§ DOCUMENT TEXT

Without a good system, Out of Code Beer will become a very expensive problem for your business. In this post, we’ll review a process to reduce the out of code beer expense in your company.
Out of Code Basics
When we started tracking and measuring out of code product expense, our sales team was shocked by the results.
They had no idea that, on average, we had to sell five more cases of beer to make up for every one case that went out of code and needed to be destroyed.
Once everyone understood the impact of out of code expense on our income statement, it was time to take action and work together to reduce this expense.
List the Code Dates for All Products
The first step was to assemble a list of code dates for all the products we carried, and communicate this information to our sales, delivery and merchandising teams.
This proved to be a difficult task because breweries use different code date systems on their packages. Some packages were marked with a best by date, while others had a born on date.

§ COLLECTED DATA

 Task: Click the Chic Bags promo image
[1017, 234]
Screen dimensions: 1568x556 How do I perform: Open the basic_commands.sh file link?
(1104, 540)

§ TASK 1
In the out-of-code beer post, how many extra cases did the company have to sell to make up for each case that went out of code?
§ TASK 2
Write the next part of the out-of-code beer post, picking up after its final sentence.
The material that comes after the out-of-code beer post has no connection to it.

§ ANSWER AREA 1
Five more cases of beer.

§ ANSWER AREA 2
Still other packages had a mysterious code that was supposed to indicate the shelf life. Figuring out the proper code dates was hard, but it was the only way to identify old beer in the market.
Next, we implemented a Close Code Process. The goal was to reduce out of code beer expense by identifying and selling through close coded beer before it expired.
Out of code beer is dead beer, but close code still has a pulse. We focused time and energy on saving the patient – saving the beer – and reducing out of code beer expense.
Try out the close code process and measure your progress towards reducing old beer expenses. Your income statement will thank you.